Docker Friendly

Cloister is being developed with the drop-in support of Docker. Distributed Erlang is a charm to work with unless your DevOps team is engaged in containerizing the whole universe. They usually have many cryptic arguments full of words you as an old-school software engineer would barely understand, and sooner or later you are faced with a fact that now we run everything in a dockerized environment, which means no one can guarantee your application has an IP/DNS, or would not have automatically restarted depending on the current moon phase.

I am exaggerating a bit, but this is it: you cannot prepare the release hardcoding longnames in vm.args and/or env.sh anymore. You should be ready to handle spontaneous restarts of containers (and therefore your ErlangVM instances) gracefully. And you are probably still in a need to test it locally, as well as in containerized environment.

That is where cloister might step into to help. It takes care about the cluster handling, based on either the list of node names (IP/DNS, old school,) or a service name exposed by docker. It uses Application.start_phase/3 to ensure the cluster is started before letting the boot process to continue. It also provides a callback when the topology of the cluster changes (new node added, node shut down, etc.)

Dev Environment, no Docker

All one needs to start playing with cloister is to add a dependency to mix.exs file and put some config:

config :cloister,
  otp_app: :cloister_test,
  sentry: ~w|node1@127.0.0.1 node2@127.0.0.1|a,
  consensus: 1

That config would instruct Cloister to use :cloister_test as the main OTP app and the name of the HashRing behind. It would expect nodes :"node1@127.0.0.1" and :"node2@127.0.0.1" to exist and it’ll try to connect to them, but as soon as it sees itself, and consensus parameter is set to 1, it won’t worry about others and report the successful cluster assembly.

:nonode@nohost startup


Test Environment, no Docker

To test the distributed environment outside of Docker, one might use test_cluster_task package that effectively starts the distributed environment before running tests. To use it, simply add {:test_cluster_task, "~> 0.3"} to the dependencies list of your application and use mix test.cluster or set the alias in mix.exs project:

def project do
  [
    ...,
    aliases: [test: ["test.cluster"]]
  ]
end

:"cloister_test_0@127.0.0.1" startup


Releases for Docker Environment

OK, now it’s time to add Docker to the equation. Cloister is smart enough to distinguish the list of node vs. the service name when passed to :sentry config option. When it’s an atom, Cloister will shut down the :net_kernel application and restart it in distributed mode. For that to work, one must explicitly specify export RELEASE_DISTRIBUTION=none in rel/env.sh.eex file for releases.

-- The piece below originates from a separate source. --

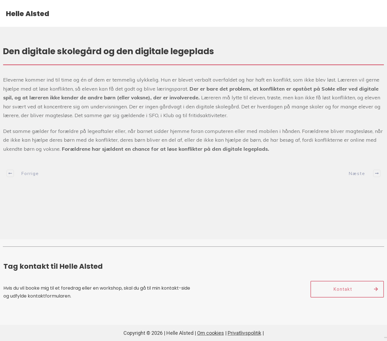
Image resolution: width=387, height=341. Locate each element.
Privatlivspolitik (244, 333)
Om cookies (210, 333)
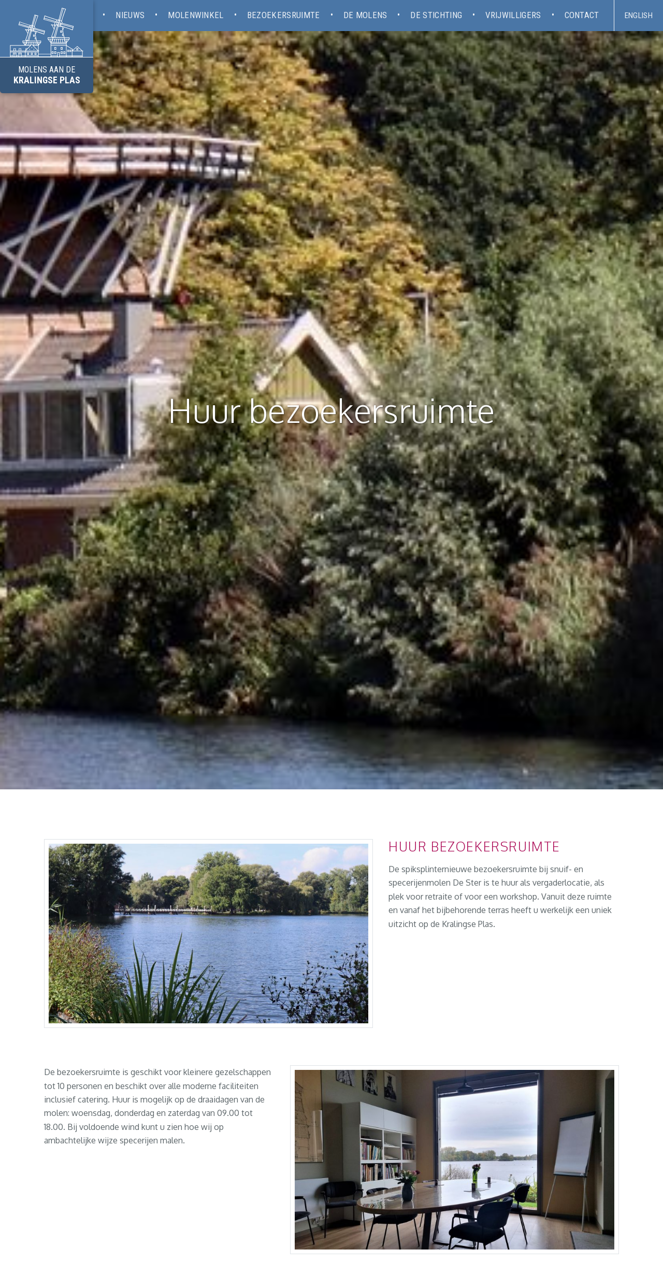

Our config would now look like:

config :cloister,
  otp_app: :cloister_test,
  sentry: :"cloister_test.local",
  consensus: 3

Here, :"cloister_test.local" is the name of service to be used for nodes discovery and at least three nodes up would be expected for it to pass the warming phase. The application startup chain would be blocked until at least three nodes are up and connected.

We would also need a Dockerfile which is the typical one, built from elixir:$ELIXIR_VERSION and with epmd -d explicitly started before the application itself. Also we’d need docker-compose.yml, declaring the service like below.

version: '3.1'

services:
  cloister_test:
    build: .
    networks:
      local:
        aliases:
          - cloister_test.local
    environment:
      - CLOISTER_TEST_CLUSTER_ADDRESS=cloister_test.local

networks:
  local:
    driver: bridge

Once done, one might build the composed image and start it with three instances of the application:

docker-compose build
docker-compose up --scale cloister_test=3 --remove-orphans

After some debug info, it’d spit out:

:"cloister_test@172.26.0.*" startup

All three instances are up and connected, ready to perform their work.


Tips and Tweaks

Cloister relies mainly on configuration because it’s started as a separate application before the main OTP application that uses it and relies on startup phases to block until the consensus is reached. For the very fine tuning, one might put :cloister into :included_applications and embed Cloister.Manager manually into the supervision tree. See Cloister.Application.start_phase/3 for the inspiration on how to wait till consensus is reached.

Also, one might start and manage HashRing on their own by setting :ring option in config. Cloister would expect the ring to be started and handled by the consumer application.

The whole configuration is described on Configuration page.